**** Quoted passage
Thursday, 4 May 2023

High-skilled customer service workers given an AI assistant saw 'close to 0' boost in their productivity

Stock photo of workers in an office.
A recent study found that highly skilled customer service workers didn't see palpable productivity gains from having an AI-assistant at work.
  • Highly skilled customer service workers found an AI-assistant didn't really help productivity.
  • The study, conducted at an unnamed Fortune 500 firm, was done by researchers at Stanford and MIT.
  • The study found AI can help lower-skilled workers “communicate more like high-skill agents.”

New research may be showing insight into what generative AI could mean for workers at different skill levels. 

In a recent case study of over 5,000 customer service representatives at an unnamed Fortune 500 company, higher-skilled agents saw almost no improvement to their productivity from using an AI chat program meant to enable them to provide better and quicker answers to customers. 

Erik Brynjolfsson, a professor at the Stanford Institute for Human-Centered AI and one of the study's authors, told Insider that there were "close to 0%" productivity gains for those high-skilled workers in the study.  

The chat program, deployed at a software company, was meant to give customer representatives "real-time suggestions" on handling customer interactions. While it drove an average productivity increase of 14%, those gains were felt most by lower-skilled agents, the study found.

"What's happening is that the system is actually capturing a lot of the expertise, the tacit knowledge of those high-skill workers, and making it available to the less-experienced workers, and that's bringing them up," Brynjolfsson told Insider. "But, as you can imagine, it doesn't help the high-skill workers that much, because that's the stuff that they already knew." 

The researchers said the AI tools are trained to mimic the effective customer conversation styles that highly-skilled workers are demonstrating. The AI tool in question was trained to understand features like the duration and outcomes of calls, and how top performers fared in those aspects, according to the study.

"We observe that the AI model is trained on human-generated data in a setting where there is high variability in the abilities of individual agents," the study's authors wrote. "As a result, when the model identifies patterns that distinguish successful from unsuccessful calls, it is implicitly learning the differences that characterize high- versus low-skill workers." 

"Our overall findings demonstrate that generative AI working alongside humans can have a significant positive impact on the productivity and retention of individual workers," the study's authors wrote.

Although the results show the potential benefits in less-skilled customer support agents using AI assistance, Brynjolfsson told Insider that he could "imagine ways that high-skill workers would also benefit."

The study notes customer service as a particularly ripe area where companies are deploying artificial intelligence technology. 

"From an AI's perspective, customer-agent conversations can be thought of as a series of pattern-matching problems in which one is looking for an optimal sequence of actions," the study's authors noted, evoking how that mirrors the way that AI tools like ChatGPT work by predicting text. 

The AI in this case involved a system focused on customer conversations, which had incorporated a "recent version of GPT with additional ML algorithms," the report said, referring to machine learning algorithms.  

"I think that we all are beginning to see that generative AI is different from some of the earlier waves," Brynjolfsson said. 

He said that there are still problems with "hallucination and factuality," referring to a phenomenon where AI tools authoritatively provide false responses. But he added that generative AI could be helpful for brainstorming ideas, or for creative purposes. 

While there are still issues like inaccurate answers, he believes it's good to still have "a human in the loop." That may put some people who are worried about what AI means for job security at least somewhat at ease, for now.

"The human plus machine together does better than the machine by itself, or the human by itself," Brynjolfsson said.
********
▶ _Requirement_
Decide whether each statement agrees with the article on AI assistance for customer service workers, answering yes or no and quoting the article's deciding words. (a) The study was done by researchers at Harvard and MIT. (b) The chat program drove an average productivity increase of 14%. (c) The chat program was deployed at a hardware manufacturer.
**** Available data
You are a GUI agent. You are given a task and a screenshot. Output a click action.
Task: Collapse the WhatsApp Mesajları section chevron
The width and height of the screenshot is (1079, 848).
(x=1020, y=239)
********
▶ _Exercise answer_
(a) No: "done by researchers at Stanford and MIT"
(b) Yes: "it drove an average productivity increase of 14%"
(c) No: "deployed at a software company"